PROBLEMA PLANTEADO: Prosigue el relato sobre la Carrera de San Silvestre a partir de su última oración.

FRAGMENTO DEL DOCUMENTO:
◆ ◆ ◆ ◆ ◆ ◆ ◆

Los vi corriendo
despavoridos hacia mí; estampado en la cara un rictus de desesperación y
terror. Era una pequeña tribu apache de hombres y mujeres harapientos y despeinados,
sudando copiosamente como jabalíes correteados por despiadados cazadores. Jadeaban
y resollaban lastimosamente con los ojos vidriosos inyectados de sangre y la
espuma escurriendo por sus bocas que dejaban en claro que hacían un esfuerzo
sobrehumano en su huida. Me aposté detrás de un viejo auto tuerto de un faro y
tan deslavado como mi alma. Con morbo y temor esperé para ver al diablo que los
perseguía. Velozmente pasaron todos de largo navajeando con la suela de sus
zapatos el borde de la banqueta; mujeres, viejos y niños al final, dejando tras
de sí el aroma del esfuerzo y del trabajo. Se fueron y el diablo nunca llegó.
Era el 31 de diciembre
de 2012 y bajo un oscuro cielo sin estrellas presenciaba en mi ciudad natal la
Carrera de San Silvestre. Estoicamente era un espectador más. Había planeado
participar en la carrera pero mi familia se opuso argumentando que se trataba
de una fecha muy importante y familiar. Los tenía hartos con mi maldito hobby
de corredor; desde su punto de vista no era admisible que hasta el último día
del año siguiese corriendo. Me quedé con las ganas y me prometí que para 2013
no faltaría; haría todos los méritos necesarios para obtener permiso de correr.

◆ ◆ ◆ ◆ ◆ ◆ ◆

MATERIAL PROPORCIONADO:
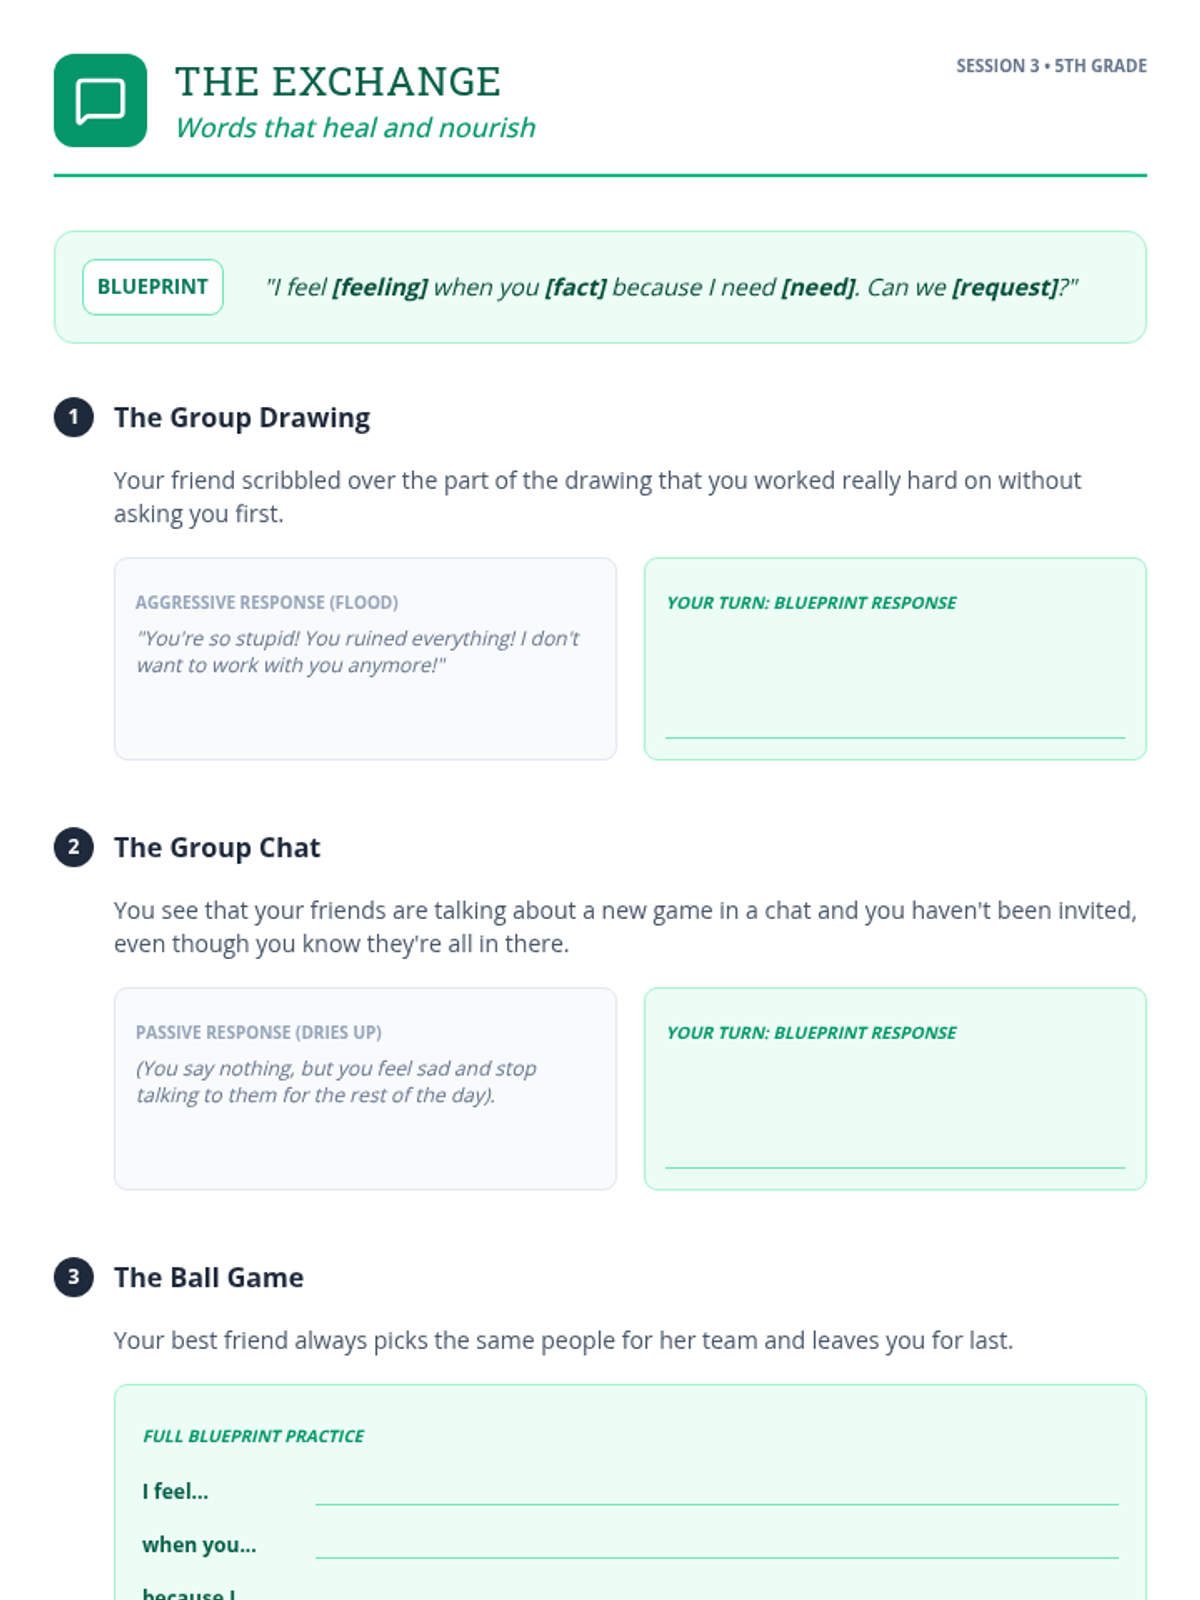
Task: Click The Ball Game heading
Action: click(209, 1277)
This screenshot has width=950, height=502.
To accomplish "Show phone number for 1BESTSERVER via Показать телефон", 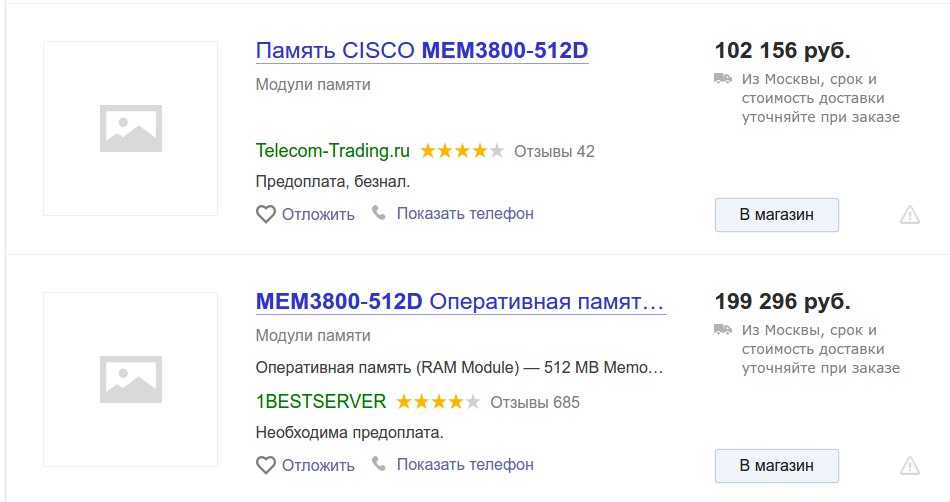I will [x=465, y=464].
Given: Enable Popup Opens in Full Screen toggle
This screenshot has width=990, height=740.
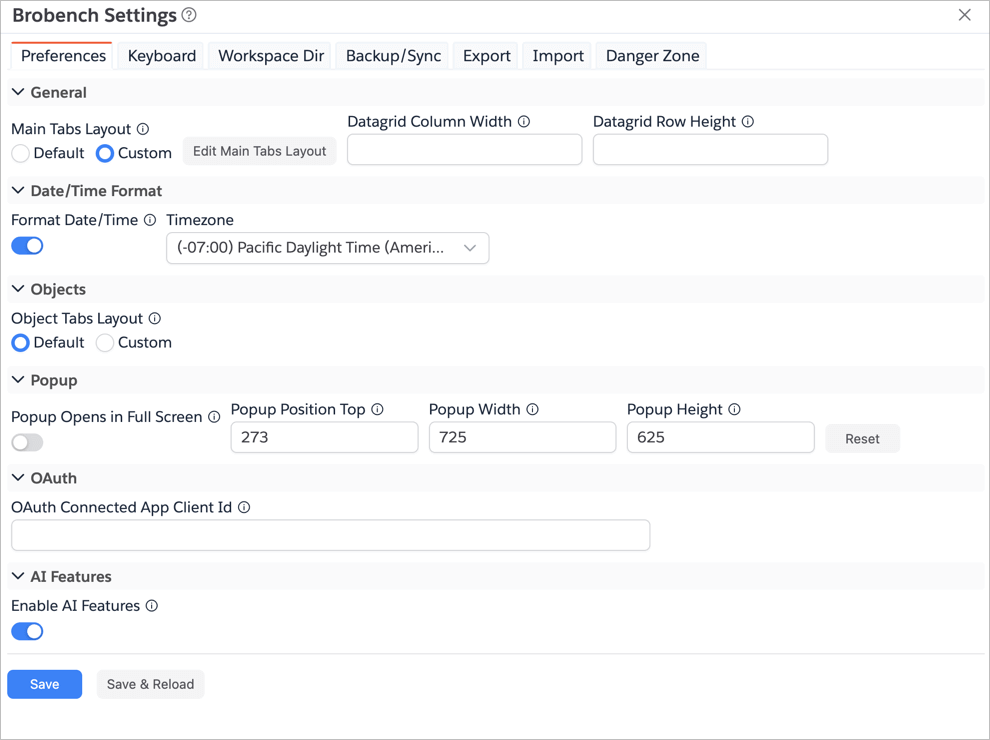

◆ ◆ ◆ ◆ ◆ ◆ ◆

RESPUESTA:
El año pasó rápidamente
tal como mi sueldo se desvanece entre mis manos cada quincena y el 31 de
diciembre de 2013 llegó a nuestras poco apacibles vidas.
Luego de correr el maratón Gatorade en Monterrey a principios de
diciembre vino la calma y llevaba tres semanas prácticamente inactivo debido a
la carga de trabajo que acompaña cada cierre de año y al hecho de que me había
aburguesado, por decirlo de algún modo, durante
mis pequeñas vacaciones y me permití comer mucho y de todo. Si acaso entrené
dos o tres veces por semana y a un ritmo francamente suave.
Pasé el día de compras
con mi esposa visitando decenas de tiendas por el centro de la ciudad; perdido
y atontado entre la bulliciosa multitud navideña ansiaba llegará la noche para despedir el año
corriendo. Mis paisanos sabrían quién soy yo. El hijo prodigo estaba de vuelta.
Presurosamente y muy
guapos todos salimos de León destino a mi precioso Guanajuato para pasar el año
nuevo con mis padres y hermanos. Como buen perro fiel y obediente me merecía
una recompensa; había conseguido mi permiso.
A paso de feligrés que
va tarde a misa salí del estacionamiento público de la Alhóndiga de Granaditas
y me dirigí a una caseta de turismo que se encuentra en el cruce de la Avenida
Juárez y la Calle 5 de Mayo para inscribirme en la justa atlética. Me pareció
raro que el registro no tuviese costo. Hacía un poco de frío, no tanto como en
la semana, pero si lo suficiente como para extrañar el verano. Me di cuenta de
que mi ciudad había sido bombardeada, en el tramo del Mercado Hidalgo el
pavimento estaba desparramado mostrando las entrañas de la tierra. Toda el área
de salida era una zona de desastre.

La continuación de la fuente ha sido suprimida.